Entries shown section start

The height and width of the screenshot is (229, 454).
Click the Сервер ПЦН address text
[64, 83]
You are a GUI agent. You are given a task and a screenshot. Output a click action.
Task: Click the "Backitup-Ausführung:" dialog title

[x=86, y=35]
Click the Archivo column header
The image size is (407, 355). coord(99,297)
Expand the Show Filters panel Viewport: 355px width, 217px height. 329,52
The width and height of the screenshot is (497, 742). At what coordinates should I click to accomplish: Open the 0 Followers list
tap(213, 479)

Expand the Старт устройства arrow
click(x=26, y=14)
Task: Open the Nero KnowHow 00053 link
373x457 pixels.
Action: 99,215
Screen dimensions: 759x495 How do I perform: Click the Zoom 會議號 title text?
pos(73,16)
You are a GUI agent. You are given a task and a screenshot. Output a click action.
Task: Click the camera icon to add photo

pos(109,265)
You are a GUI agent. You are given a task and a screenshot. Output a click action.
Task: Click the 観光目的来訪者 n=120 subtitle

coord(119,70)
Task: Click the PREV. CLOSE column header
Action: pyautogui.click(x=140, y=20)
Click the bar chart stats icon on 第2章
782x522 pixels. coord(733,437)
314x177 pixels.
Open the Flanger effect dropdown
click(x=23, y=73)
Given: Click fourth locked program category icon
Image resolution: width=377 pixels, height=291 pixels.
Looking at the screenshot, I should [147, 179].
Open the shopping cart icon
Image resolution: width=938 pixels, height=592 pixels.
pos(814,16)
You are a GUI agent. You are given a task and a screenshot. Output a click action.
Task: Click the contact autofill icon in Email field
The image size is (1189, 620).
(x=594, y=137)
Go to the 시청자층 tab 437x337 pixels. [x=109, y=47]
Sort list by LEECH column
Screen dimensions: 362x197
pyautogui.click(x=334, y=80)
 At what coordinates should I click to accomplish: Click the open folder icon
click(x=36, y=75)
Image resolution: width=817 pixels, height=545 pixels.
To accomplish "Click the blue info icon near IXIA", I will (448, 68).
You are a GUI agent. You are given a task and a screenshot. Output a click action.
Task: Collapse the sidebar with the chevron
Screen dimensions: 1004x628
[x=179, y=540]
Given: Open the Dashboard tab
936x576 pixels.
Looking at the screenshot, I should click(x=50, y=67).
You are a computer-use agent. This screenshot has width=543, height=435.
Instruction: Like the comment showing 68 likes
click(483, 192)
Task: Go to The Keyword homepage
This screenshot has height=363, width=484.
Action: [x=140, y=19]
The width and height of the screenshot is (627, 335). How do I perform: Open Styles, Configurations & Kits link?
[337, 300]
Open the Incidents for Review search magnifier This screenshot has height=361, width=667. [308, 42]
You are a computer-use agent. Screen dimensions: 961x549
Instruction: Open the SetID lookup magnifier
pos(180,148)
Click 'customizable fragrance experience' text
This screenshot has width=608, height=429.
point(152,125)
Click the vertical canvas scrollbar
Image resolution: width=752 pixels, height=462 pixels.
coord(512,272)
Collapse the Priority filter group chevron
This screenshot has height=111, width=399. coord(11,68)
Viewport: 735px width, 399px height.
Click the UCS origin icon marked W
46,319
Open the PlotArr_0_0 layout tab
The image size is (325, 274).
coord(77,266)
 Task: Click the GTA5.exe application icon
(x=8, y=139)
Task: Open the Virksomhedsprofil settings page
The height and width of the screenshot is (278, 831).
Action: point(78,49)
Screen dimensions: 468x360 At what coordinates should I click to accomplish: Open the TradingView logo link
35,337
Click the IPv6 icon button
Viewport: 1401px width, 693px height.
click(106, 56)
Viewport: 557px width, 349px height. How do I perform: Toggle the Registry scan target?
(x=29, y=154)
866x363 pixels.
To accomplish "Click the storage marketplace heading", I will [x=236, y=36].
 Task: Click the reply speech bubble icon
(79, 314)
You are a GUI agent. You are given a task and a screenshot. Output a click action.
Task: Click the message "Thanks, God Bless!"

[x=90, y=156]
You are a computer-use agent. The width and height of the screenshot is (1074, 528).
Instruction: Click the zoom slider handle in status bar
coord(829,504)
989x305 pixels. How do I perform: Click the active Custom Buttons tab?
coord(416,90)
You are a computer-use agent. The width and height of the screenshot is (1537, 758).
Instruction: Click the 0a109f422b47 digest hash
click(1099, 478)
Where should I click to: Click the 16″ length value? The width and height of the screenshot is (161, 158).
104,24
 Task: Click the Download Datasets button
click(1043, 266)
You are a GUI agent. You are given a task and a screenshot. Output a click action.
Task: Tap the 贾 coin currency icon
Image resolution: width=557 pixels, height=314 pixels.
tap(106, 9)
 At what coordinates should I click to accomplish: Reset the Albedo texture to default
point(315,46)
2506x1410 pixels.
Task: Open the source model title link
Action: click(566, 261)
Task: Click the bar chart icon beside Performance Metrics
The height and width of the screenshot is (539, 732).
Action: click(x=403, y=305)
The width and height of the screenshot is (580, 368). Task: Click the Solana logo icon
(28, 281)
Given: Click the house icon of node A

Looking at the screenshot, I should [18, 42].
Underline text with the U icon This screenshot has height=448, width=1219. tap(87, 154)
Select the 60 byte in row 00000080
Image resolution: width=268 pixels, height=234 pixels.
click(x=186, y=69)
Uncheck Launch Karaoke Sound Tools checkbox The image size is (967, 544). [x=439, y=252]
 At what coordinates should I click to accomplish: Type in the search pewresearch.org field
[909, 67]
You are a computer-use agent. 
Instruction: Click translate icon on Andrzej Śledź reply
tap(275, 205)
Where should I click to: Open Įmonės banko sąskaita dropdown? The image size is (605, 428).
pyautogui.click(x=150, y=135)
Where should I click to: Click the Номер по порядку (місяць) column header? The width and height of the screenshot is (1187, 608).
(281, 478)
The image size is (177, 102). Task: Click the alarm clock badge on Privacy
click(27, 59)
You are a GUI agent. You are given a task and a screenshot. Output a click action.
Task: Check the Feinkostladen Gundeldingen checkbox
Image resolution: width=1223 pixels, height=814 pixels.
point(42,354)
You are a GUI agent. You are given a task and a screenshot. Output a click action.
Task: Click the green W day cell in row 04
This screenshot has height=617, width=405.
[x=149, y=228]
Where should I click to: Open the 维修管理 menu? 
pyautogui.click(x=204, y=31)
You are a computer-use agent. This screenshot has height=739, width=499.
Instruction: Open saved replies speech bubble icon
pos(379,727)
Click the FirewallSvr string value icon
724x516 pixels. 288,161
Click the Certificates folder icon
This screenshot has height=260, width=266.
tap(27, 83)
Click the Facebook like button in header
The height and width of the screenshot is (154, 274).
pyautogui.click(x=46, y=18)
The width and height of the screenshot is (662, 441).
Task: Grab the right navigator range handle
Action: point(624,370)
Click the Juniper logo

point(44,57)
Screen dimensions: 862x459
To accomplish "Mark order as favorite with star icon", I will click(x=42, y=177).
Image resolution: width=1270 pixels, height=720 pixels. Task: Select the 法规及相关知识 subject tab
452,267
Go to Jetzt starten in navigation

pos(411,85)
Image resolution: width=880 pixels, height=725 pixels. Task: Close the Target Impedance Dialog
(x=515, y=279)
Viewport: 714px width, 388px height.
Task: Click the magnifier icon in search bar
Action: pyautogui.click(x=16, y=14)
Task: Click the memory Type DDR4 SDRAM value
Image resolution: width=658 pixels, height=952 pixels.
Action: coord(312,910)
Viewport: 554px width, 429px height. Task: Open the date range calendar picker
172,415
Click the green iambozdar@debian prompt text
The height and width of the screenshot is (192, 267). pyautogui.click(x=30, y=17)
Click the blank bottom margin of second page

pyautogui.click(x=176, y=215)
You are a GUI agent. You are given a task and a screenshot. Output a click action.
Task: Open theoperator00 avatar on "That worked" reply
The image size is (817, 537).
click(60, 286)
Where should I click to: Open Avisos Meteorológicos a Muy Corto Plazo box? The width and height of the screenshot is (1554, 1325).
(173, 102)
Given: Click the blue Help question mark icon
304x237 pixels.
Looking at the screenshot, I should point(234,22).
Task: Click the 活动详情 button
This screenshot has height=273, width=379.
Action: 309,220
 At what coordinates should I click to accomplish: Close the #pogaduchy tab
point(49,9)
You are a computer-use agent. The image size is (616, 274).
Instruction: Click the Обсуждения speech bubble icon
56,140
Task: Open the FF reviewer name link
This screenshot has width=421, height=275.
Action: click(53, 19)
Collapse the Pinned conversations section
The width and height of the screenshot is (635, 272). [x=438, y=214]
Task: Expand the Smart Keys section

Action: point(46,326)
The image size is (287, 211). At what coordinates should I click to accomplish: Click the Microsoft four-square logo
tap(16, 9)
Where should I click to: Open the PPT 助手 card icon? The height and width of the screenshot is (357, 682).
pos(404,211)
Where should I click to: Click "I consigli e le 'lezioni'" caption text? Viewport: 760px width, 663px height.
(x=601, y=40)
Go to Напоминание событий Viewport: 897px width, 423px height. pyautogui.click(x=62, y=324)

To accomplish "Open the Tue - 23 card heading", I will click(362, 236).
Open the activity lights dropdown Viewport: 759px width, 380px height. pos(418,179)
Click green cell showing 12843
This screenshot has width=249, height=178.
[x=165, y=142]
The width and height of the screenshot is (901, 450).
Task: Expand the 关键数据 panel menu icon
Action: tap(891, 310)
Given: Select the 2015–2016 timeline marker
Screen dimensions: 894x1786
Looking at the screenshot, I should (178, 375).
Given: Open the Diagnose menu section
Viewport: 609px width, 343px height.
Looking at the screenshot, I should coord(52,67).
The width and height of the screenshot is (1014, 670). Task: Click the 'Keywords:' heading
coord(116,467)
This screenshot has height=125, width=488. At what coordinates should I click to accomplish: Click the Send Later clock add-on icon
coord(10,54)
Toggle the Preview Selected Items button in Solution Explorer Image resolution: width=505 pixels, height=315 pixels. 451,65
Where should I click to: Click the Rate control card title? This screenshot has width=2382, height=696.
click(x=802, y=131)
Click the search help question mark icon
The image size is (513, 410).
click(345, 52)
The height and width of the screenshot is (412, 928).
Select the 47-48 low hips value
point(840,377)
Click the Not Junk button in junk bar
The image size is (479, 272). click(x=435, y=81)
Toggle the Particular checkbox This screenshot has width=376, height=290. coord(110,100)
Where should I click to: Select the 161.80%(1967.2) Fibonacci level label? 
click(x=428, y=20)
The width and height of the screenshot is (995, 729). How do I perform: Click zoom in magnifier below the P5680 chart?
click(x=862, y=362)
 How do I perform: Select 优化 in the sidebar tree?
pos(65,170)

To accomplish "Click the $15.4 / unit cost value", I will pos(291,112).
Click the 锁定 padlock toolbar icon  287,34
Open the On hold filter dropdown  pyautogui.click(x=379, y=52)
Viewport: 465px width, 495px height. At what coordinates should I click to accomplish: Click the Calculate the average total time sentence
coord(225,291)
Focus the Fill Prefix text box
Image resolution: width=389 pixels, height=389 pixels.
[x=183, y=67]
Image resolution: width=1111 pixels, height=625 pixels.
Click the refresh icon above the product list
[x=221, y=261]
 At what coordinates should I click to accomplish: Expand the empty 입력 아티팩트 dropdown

Entries shown section end

- **Prompt**
Please copy, exactly and with nothing else, the lines above beginning at the line that has "866x363 pixels." and ending with the line that has "Uncheck Launch Karaoke".

- **Answer**
866x363 pixels.
To accomplish "Click the storage marketplace heading", I will [x=236, y=36].
 Task: Click the reply speech bubble icon
(79, 314)
You are a GUI agent. You are given a task and a screenshot. Output a click action.
Task: Click the message "Thanks, God Bless!"

[x=90, y=156]
You are a computer-use agent. The width and height of the screenshot is (1074, 528).
Instruction: Click the zoom slider handle in status bar
coord(829,504)
989x305 pixels. How do I perform: Click the active Custom Buttons tab?
coord(416,90)
You are a computer-use agent. The width and height of the screenshot is (1537, 758).
Instruction: Click the 0a109f422b47 digest hash
click(1099, 478)
Where should I click to: Click the 16″ length value? The width and height of the screenshot is (161, 158).
104,24
 Task: Click the Download Datasets button
click(1043, 266)
You are a GUI agent. You are given a task and a screenshot. Output a click action.
Task: Tap the 贾 coin currency icon
Image resolution: width=557 pixels, height=314 pixels.
tap(106, 9)
 At what coordinates should I click to accomplish: Reset the Albedo texture to default
point(315,46)
2506x1410 pixels.
Task: Open the source model title link
Action: click(566, 261)
Task: Click the bar chart icon beside Performance Metrics
The height and width of the screenshot is (539, 732).
Action: click(x=403, y=305)
The width and height of the screenshot is (580, 368). Task: Click the Solana logo icon
(28, 281)
Given: Click the house icon of node A

Looking at the screenshot, I should [18, 42].
Underline text with the U icon This screenshot has height=448, width=1219. tap(87, 154)
Select the 60 byte in row 00000080
Image resolution: width=268 pixels, height=234 pixels.
click(x=186, y=69)
Uncheck Launch Karaoke Sound Tools checkbox The image size is (967, 544). [x=439, y=252]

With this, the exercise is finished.